§ **What is required**
Restrict the output to the lines below starting at the one that contains "N4878 (199, 647)" and ending at the one that contains "Screening Plagiarism (624, 306)", and restate them word for word, both ends included.

§ **Exercise materials**
◆ ◆ ◆

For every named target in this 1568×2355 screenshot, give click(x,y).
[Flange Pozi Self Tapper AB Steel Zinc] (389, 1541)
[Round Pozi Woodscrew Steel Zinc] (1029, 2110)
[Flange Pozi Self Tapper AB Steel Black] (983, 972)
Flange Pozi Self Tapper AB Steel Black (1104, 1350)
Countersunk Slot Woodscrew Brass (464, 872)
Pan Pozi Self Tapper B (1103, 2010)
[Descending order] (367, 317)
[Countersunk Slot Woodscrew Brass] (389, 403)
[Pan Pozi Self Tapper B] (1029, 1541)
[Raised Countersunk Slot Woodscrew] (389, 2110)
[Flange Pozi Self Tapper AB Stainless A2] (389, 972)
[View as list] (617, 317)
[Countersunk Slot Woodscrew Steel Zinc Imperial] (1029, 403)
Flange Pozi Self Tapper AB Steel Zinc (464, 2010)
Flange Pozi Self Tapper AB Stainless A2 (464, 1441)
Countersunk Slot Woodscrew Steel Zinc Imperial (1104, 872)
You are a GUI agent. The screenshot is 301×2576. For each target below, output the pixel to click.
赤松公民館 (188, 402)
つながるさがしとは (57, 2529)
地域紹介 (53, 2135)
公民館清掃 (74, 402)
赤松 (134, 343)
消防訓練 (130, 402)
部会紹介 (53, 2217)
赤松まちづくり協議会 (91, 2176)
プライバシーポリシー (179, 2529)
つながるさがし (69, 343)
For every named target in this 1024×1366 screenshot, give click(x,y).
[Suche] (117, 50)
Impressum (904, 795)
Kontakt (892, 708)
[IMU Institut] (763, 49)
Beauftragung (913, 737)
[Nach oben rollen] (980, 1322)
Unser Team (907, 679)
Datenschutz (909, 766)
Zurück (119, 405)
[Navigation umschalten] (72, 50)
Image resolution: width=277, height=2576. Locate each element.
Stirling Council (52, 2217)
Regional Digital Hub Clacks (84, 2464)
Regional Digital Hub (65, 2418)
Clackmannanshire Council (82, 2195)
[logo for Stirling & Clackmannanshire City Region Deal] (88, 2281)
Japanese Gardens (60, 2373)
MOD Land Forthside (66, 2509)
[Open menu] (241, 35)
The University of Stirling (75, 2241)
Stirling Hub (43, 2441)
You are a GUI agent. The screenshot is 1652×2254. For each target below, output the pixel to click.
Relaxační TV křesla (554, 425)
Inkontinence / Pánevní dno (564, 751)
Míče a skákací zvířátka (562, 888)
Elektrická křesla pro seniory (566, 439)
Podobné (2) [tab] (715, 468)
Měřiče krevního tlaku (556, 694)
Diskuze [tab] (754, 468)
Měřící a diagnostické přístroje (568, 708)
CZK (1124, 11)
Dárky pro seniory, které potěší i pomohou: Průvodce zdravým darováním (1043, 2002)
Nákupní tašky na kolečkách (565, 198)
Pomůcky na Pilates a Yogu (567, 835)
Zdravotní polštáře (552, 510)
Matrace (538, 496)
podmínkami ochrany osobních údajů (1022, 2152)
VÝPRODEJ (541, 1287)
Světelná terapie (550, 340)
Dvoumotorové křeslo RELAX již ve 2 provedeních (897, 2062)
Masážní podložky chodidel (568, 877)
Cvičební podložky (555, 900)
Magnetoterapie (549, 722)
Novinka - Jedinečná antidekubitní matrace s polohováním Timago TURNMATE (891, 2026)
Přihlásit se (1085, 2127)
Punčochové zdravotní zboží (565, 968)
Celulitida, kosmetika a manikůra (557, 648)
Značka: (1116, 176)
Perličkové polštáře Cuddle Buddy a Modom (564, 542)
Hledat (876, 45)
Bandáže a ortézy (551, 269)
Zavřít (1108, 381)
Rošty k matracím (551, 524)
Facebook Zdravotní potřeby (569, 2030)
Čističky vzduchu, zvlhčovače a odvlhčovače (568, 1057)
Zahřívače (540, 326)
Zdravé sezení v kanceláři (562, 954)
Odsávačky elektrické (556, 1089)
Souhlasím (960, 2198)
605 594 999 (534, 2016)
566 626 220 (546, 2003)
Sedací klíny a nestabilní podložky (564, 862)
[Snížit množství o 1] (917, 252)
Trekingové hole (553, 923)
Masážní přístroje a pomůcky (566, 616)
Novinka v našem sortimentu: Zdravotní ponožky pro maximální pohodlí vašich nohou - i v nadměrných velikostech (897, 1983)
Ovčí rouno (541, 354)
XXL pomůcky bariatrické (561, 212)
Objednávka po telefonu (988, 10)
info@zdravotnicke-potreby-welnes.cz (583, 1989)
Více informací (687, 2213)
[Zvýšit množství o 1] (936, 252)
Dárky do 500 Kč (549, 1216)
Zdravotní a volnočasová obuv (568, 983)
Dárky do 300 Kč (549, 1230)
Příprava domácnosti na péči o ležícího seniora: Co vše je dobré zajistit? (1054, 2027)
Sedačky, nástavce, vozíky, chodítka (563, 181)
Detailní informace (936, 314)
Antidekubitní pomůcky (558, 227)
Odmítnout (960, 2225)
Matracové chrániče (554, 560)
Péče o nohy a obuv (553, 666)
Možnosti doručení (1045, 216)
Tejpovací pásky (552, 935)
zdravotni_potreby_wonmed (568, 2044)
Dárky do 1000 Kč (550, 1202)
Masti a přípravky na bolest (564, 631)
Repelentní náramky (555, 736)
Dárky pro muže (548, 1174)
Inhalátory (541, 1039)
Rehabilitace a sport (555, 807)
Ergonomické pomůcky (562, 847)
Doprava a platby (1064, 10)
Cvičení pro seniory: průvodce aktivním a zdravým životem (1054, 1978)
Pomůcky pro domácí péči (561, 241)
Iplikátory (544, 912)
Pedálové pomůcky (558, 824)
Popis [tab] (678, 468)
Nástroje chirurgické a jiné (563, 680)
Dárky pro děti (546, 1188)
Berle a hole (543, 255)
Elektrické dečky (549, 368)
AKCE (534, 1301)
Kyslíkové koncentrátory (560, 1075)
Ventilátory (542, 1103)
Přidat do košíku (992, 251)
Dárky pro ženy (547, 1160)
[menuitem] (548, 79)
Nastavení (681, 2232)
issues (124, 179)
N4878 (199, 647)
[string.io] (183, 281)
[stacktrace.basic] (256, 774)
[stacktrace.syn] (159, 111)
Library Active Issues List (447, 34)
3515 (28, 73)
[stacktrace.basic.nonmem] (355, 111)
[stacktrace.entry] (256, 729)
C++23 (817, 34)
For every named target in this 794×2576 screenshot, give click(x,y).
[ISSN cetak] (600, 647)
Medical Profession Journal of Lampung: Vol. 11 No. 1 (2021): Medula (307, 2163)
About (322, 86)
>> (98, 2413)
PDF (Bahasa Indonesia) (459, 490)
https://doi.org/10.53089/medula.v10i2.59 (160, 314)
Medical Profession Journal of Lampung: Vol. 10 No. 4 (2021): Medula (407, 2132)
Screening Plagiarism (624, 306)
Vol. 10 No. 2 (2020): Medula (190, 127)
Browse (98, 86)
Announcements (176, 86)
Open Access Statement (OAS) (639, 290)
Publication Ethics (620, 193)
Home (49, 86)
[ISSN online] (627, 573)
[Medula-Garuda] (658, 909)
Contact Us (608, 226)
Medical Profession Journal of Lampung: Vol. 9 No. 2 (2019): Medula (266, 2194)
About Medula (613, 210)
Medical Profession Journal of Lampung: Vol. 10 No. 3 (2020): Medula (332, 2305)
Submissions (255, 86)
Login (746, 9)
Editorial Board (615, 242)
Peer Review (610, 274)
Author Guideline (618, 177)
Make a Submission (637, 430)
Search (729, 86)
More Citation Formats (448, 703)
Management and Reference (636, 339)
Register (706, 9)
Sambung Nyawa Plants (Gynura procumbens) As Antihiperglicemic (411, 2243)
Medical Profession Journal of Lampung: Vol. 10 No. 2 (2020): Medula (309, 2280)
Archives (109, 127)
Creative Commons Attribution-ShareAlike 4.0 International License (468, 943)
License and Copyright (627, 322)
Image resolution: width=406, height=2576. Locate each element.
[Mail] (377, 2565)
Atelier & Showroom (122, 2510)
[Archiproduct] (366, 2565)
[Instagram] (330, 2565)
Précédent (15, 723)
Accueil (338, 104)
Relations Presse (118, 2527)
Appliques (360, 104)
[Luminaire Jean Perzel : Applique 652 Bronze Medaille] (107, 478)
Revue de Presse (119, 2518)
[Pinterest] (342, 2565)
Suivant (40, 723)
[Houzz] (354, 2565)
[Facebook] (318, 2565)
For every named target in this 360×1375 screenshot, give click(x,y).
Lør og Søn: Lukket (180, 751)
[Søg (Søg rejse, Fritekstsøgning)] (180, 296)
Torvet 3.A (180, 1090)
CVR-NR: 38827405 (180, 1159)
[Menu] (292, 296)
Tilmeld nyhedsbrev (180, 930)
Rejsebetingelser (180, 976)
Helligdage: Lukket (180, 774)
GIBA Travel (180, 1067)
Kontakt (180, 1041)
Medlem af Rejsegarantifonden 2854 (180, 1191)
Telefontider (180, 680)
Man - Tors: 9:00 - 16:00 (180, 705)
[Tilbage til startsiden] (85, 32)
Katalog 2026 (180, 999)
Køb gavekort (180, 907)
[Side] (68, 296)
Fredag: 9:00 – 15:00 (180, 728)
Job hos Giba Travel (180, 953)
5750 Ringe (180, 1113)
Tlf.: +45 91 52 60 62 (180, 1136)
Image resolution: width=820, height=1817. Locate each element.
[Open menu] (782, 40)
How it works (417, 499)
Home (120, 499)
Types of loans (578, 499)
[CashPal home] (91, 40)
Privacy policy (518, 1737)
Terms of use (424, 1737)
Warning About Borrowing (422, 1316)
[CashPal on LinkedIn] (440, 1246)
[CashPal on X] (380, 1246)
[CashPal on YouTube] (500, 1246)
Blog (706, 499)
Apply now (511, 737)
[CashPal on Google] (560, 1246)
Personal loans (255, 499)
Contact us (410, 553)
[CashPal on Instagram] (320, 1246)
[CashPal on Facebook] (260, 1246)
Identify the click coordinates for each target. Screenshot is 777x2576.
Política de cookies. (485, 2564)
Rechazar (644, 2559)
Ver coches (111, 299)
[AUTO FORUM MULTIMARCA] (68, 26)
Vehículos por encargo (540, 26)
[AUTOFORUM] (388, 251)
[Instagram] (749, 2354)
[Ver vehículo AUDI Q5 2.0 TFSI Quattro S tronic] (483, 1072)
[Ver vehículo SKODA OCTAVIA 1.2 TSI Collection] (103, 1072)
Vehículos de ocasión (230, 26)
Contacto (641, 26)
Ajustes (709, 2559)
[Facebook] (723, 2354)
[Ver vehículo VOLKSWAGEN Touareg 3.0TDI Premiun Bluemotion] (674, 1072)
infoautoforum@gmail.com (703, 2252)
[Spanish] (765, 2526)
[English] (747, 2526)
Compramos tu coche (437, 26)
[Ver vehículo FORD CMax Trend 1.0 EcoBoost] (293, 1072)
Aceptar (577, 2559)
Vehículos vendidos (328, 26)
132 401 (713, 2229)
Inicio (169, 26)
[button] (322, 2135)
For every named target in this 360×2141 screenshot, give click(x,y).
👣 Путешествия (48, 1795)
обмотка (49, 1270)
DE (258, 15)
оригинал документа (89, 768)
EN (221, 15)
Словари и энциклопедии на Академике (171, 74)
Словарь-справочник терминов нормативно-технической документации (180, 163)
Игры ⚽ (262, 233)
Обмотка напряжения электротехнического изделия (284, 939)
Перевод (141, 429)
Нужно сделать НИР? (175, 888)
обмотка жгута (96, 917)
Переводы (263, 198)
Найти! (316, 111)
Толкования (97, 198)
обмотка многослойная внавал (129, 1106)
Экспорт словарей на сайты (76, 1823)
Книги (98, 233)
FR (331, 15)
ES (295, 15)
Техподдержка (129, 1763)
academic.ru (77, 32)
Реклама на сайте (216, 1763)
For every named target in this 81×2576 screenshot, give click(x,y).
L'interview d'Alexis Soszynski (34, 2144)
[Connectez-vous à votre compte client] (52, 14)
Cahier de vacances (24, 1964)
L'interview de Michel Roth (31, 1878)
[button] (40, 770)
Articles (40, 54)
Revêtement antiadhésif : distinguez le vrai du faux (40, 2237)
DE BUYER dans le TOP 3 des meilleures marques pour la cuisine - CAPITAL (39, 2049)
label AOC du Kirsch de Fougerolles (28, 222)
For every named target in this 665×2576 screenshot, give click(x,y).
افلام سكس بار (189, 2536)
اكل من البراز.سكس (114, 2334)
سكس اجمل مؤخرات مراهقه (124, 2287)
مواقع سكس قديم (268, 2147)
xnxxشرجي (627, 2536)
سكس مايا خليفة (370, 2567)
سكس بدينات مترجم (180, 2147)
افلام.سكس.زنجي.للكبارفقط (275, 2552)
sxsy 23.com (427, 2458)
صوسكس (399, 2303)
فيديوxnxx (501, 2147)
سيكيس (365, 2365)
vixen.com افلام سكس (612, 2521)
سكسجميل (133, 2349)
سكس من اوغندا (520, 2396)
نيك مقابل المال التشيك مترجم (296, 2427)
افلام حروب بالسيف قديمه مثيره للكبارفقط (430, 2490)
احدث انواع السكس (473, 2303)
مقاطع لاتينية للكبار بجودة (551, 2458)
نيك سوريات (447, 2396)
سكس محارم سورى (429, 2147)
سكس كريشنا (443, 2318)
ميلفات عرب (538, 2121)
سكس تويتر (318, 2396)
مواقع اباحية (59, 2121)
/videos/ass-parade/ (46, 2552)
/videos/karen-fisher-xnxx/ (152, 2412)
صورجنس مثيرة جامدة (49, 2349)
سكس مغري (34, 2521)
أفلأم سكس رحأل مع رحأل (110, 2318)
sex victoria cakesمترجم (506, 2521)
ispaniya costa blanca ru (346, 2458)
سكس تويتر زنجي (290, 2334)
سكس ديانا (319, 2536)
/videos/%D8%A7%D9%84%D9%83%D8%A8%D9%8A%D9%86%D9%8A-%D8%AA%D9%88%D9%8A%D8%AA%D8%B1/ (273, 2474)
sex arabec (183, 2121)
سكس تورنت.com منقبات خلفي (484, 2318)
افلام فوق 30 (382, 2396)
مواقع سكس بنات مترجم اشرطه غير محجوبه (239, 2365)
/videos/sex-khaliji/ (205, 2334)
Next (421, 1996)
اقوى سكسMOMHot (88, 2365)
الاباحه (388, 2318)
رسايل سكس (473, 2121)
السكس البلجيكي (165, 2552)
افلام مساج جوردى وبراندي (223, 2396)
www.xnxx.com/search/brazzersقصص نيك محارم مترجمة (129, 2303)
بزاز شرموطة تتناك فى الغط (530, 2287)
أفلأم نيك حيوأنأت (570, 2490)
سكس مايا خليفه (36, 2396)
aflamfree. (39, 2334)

◆ ◆ ◆

§ **Output for this exercise**
N4878 (199, 647)
[string.io] (183, 281)
[stacktrace.basic] (256, 774)
[stacktrace.syn] (159, 111)
Library Active Issues List (447, 34)
3515 (28, 73)
[stacktrace.basic.nonmem] (355, 111)
[stacktrace.entry] (256, 729)
C++23 (817, 34)
For every named target in this 794×2576 screenshot, give click(x,y).
[ISSN cetak] (600, 647)
Medical Profession Journal of Lampung: Vol. 11 No. 1 (2021): Medula (307, 2163)
About (322, 86)
>> (98, 2413)
PDF (Bahasa Indonesia) (459, 490)
https://doi.org/10.53089/medula.v10i2.59 (160, 314)
Medical Profession Journal of Lampung: Vol. 10 No. 4 (2021): Medula (407, 2132)
Screening Plagiarism (624, 306)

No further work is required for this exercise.